• [EXERCISE A]:
In the Metamec sun clock thread, what did the small two-pin plug/socket above the fireplace in post-WW2 UK houses power?
• [EXERCISE B]:
Do these statements agree with the Metamec sun clock thread? For each, answer yes or no and quote the deciding words. (i) AlexC1981 found information about this particular model online. (ii) MerlinShepherd would hang one in an office. (iii) spaceslug finds the clock hideous.
• [EXERCISE C]:
Carry on the Metamec sun clock thread from the point where it stops.

____ DOCUMENT TEXT

# Metamec Sun Clock



## AlexC1981 (Jul 26, 2009)

What's the view on these? Corny beyond belief and best consigned to the decade they came from?

Or have they passed beyond that now and can be considered cool/contemporary etc?










I like it anyway! 

Does anyone know if this would have had an electric movement originally? I can't find anything on this particular model on line.


----------



## MerlinShepherd (Sep 18, 2011)

I love it and would put one on the wall in my office without a second thought.


----------



## GASHEAD (Aug 27, 2009)

I like it!


----------



## remb1000 (Jan 17, 2012)

Nice


----------



## AlexC1981 (Jul 26, 2009)

Thanks. Can't let clocks be part of the watch hobby though. They take up too much space. :lol:


----------



## spaceslug (Dec 3, 2011)

I remember those clocks and I'm sorry, but I have to say that looks truly hideous to me.

To each is own though..... never more true than in the watch/clock fraternity.


----------



## mel (Dec 6, 2006)

Houses from around the post WW2 building boom in the UK often (still if not re-furbed) had a small two pin plug/socket arrangement above the fireplace or hearth, this was there just to power the electric clocks like the various sunbursts. Same in the kitchen for kitchen clocks. These were deliberately "non-standard" and would only run the clocks, a bit like a shaver socket in to-day's set up.

________
____ INFORMATION SHOWN

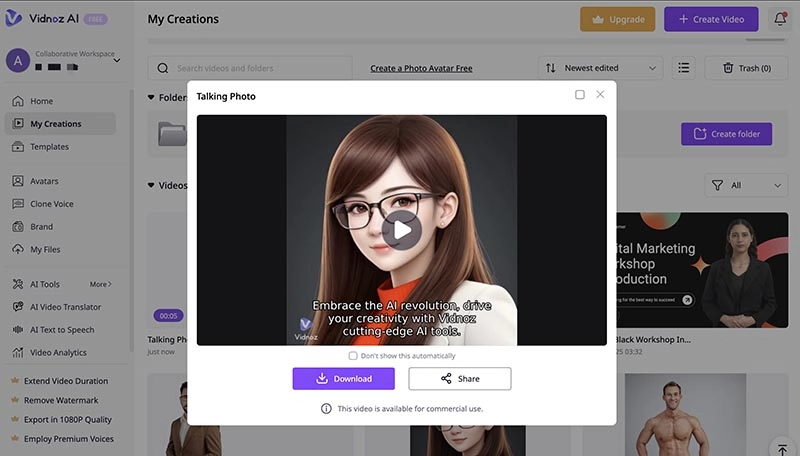Close the Talking Photo dialog
The height and width of the screenshot is (456, 800).
600,95
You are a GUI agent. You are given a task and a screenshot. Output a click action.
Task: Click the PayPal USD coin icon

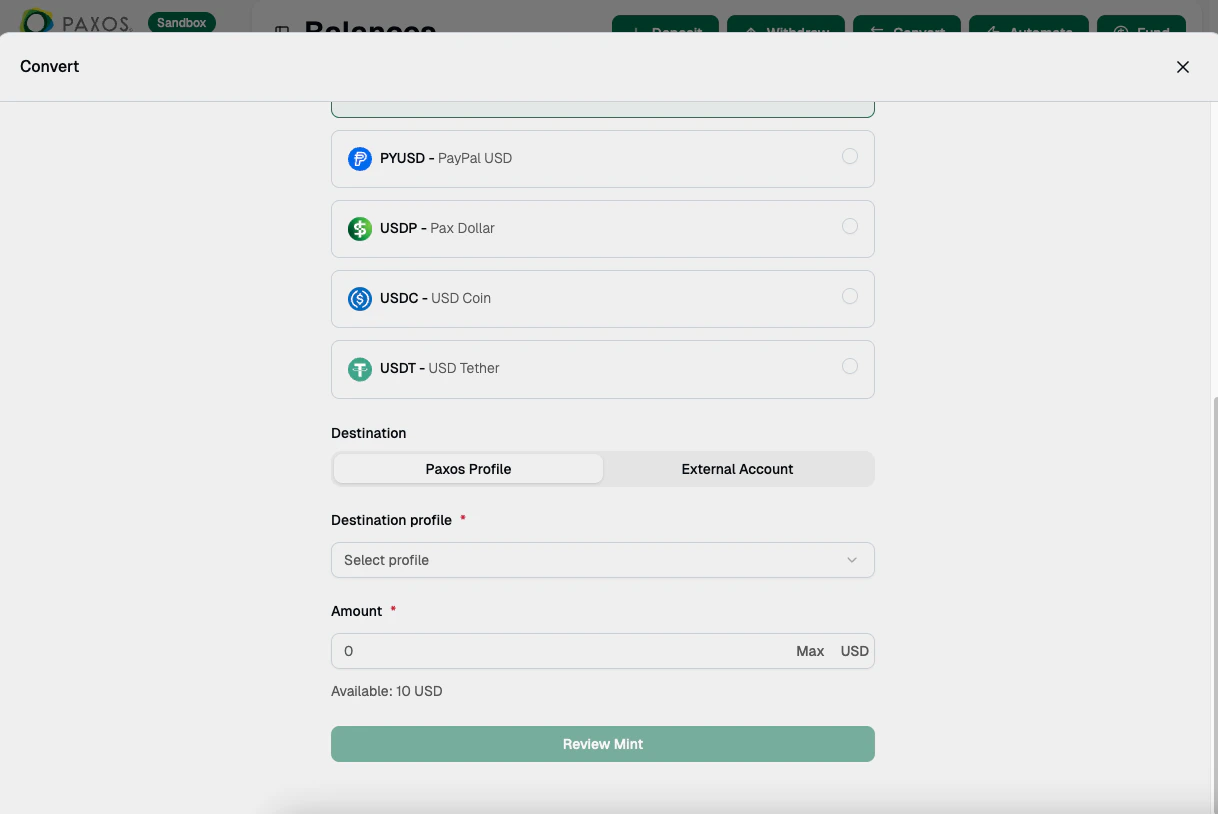(360, 158)

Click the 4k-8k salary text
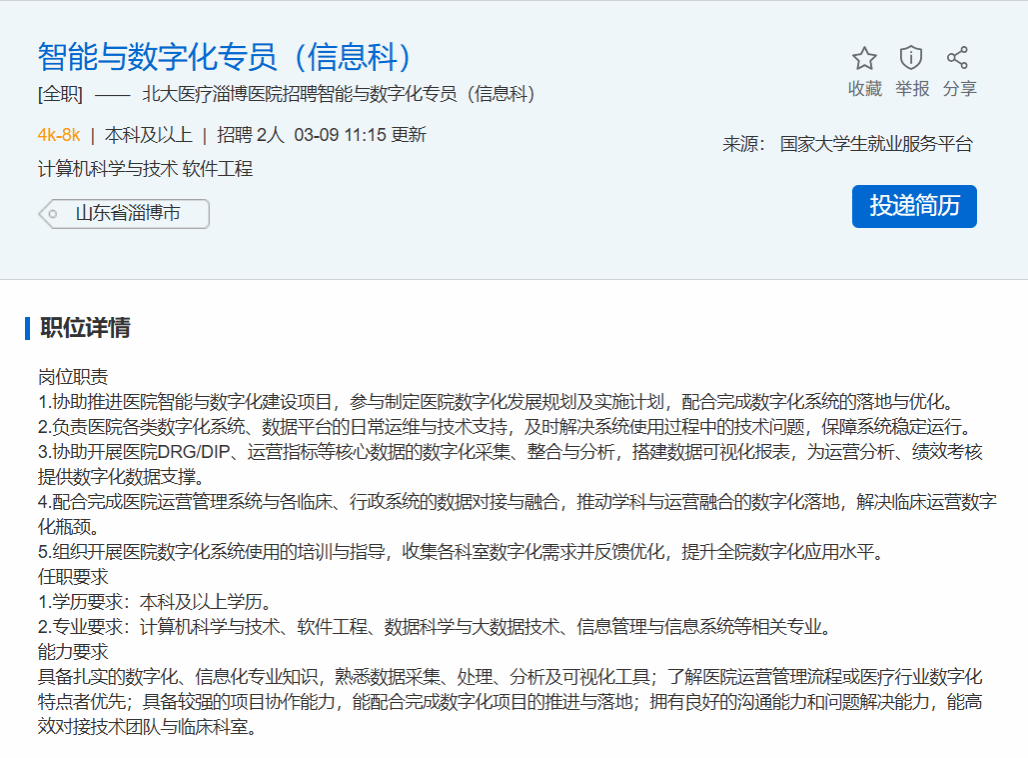(x=59, y=135)
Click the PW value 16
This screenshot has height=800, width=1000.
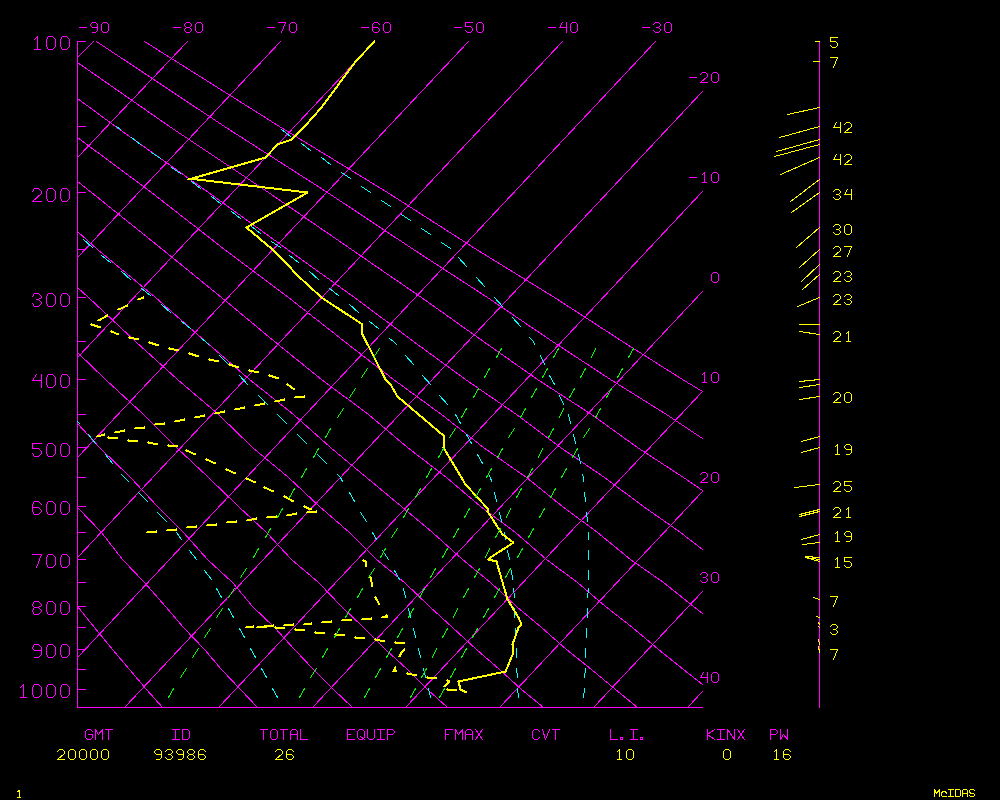[781, 755]
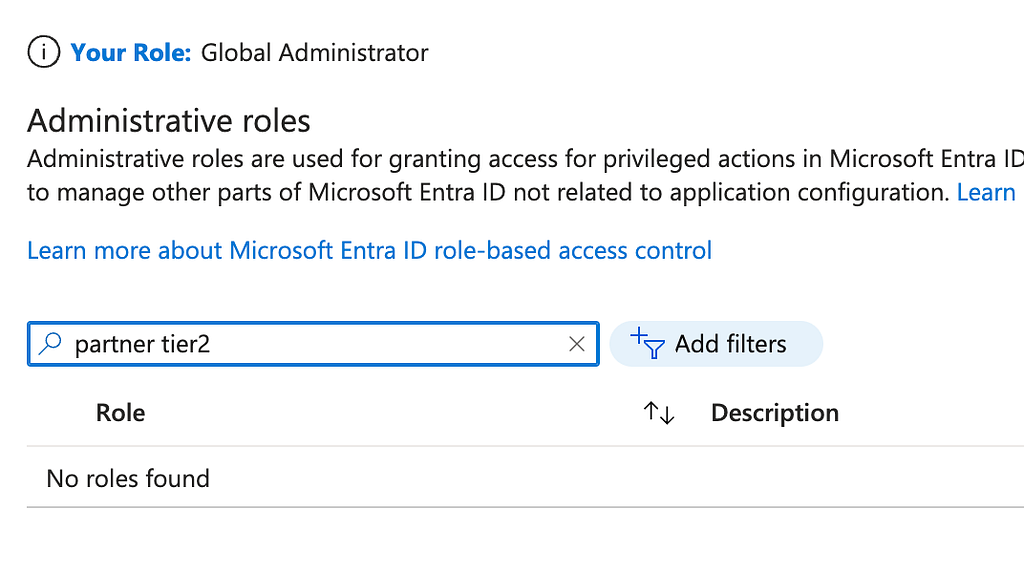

________

• [TASK RESULT A]:
Electric clocks such as the various sunbursts.

• [TASK RESULT B]:
(i) No: "I can't find anything on this particular model on line."
(ii) Yes: "would put one on the wall in my office without a second thought."
(iii) Yes: "looks truly hideous to me."

• [TASK RESULT C]:
You were a bit POSH if you had this fitted and the wires didn't show, they were tucked up behind the clock. Then battery quartz came along and all us CHAV equivalents could get a clock that didn't show the wires :yes:

Mrs Mel and me'sen had a SMITHS one, fell off the wall one night and landed on the dog. Big Lab he was, grabbed it, shook and thre it across the room, never worked againb after that :lol:


----------



## JL Smout (Dec 8, 2011)

I can't make up my mind whether I like it or not. It's certainly very sixties. Speaking of Metamec, here's one I picked up last year from a charity shop:


----------



## AlexC1981 (Jul 26, 2009)

That's a nice one JL. Mine seems to be a love it or hate it thing. I would guess that people who remember them from when they were very common would be more prone to dislike it? My mother was horrified when I told her I was getting one. :lol:

Some interesting information Mel, thanks. I hope your Smiths one that fell on the dog wasn't as heavy and spiky as mine!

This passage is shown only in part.